> **What to do**:
Everything from the line that contains "Select email delivery for Sam Smith" through the last line below should be transcribed exactly, except the pictures.

> **Given data**:
=======
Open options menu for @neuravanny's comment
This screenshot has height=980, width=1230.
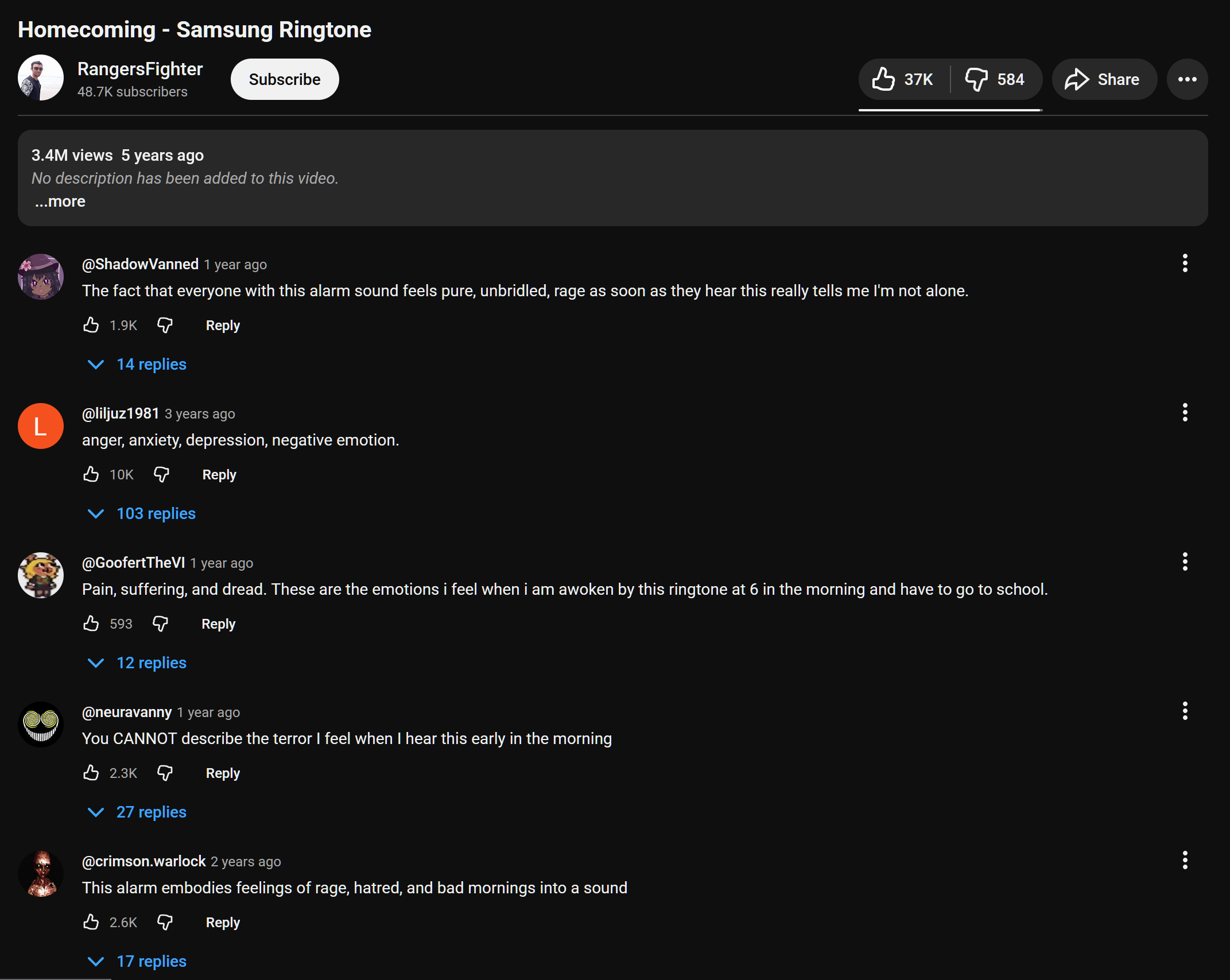pos(1185,711)
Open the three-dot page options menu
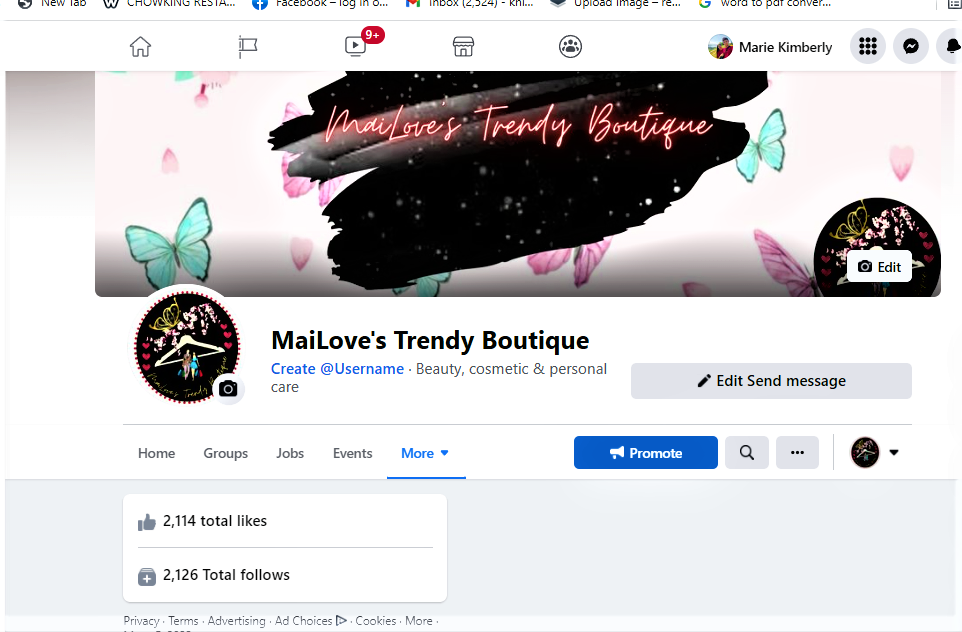 pyautogui.click(x=797, y=453)
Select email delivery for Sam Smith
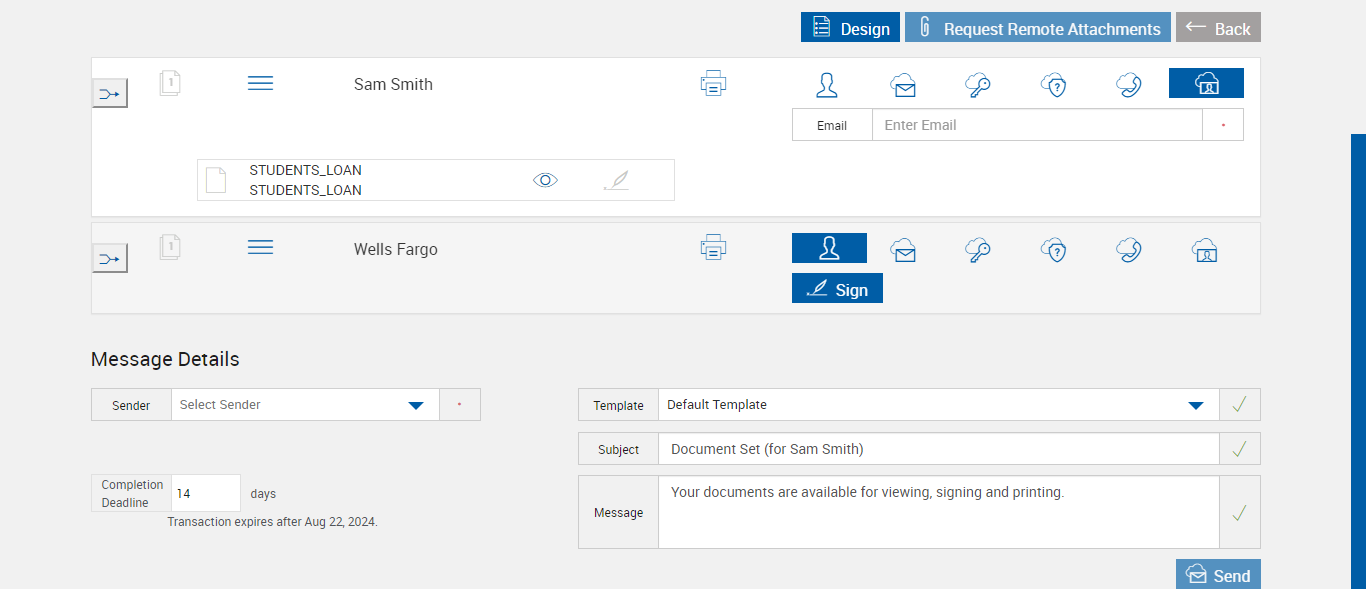Screen dimensions: 1366x589 [903, 85]
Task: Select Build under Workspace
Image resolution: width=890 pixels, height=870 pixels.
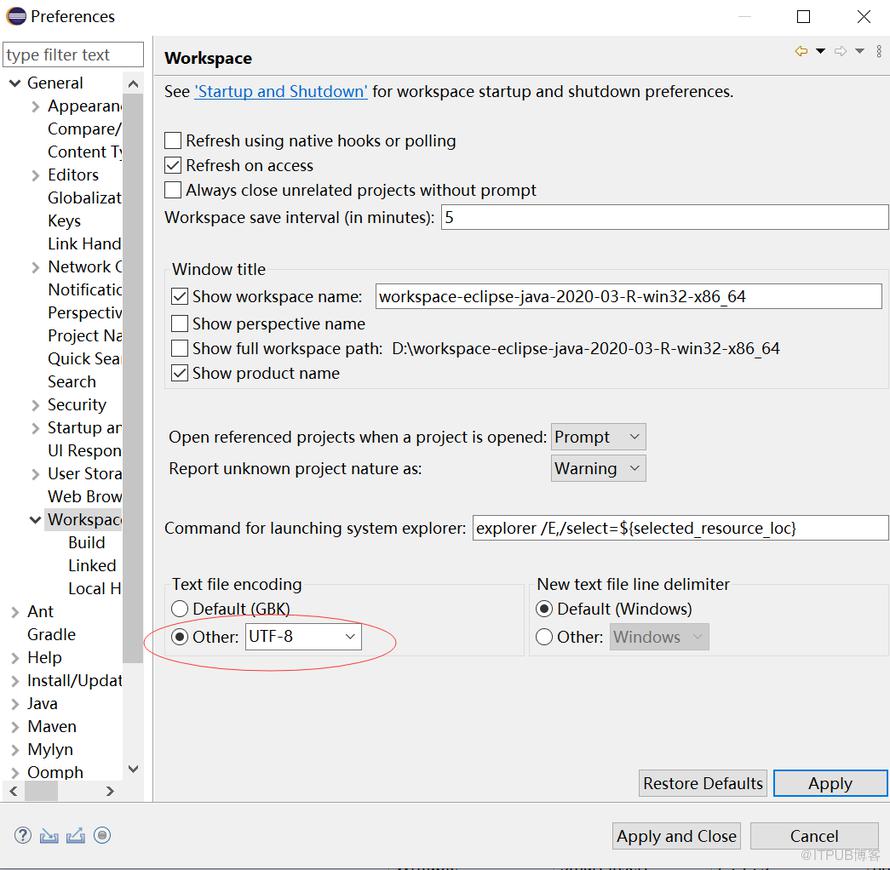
=======
> **Written answer**:
Select email delivery for Sam Smith
Screen dimensions: 1366x589 [903, 85]
Task: Select Build under Workspace
Image resolution: width=890 pixels, height=870 pixels.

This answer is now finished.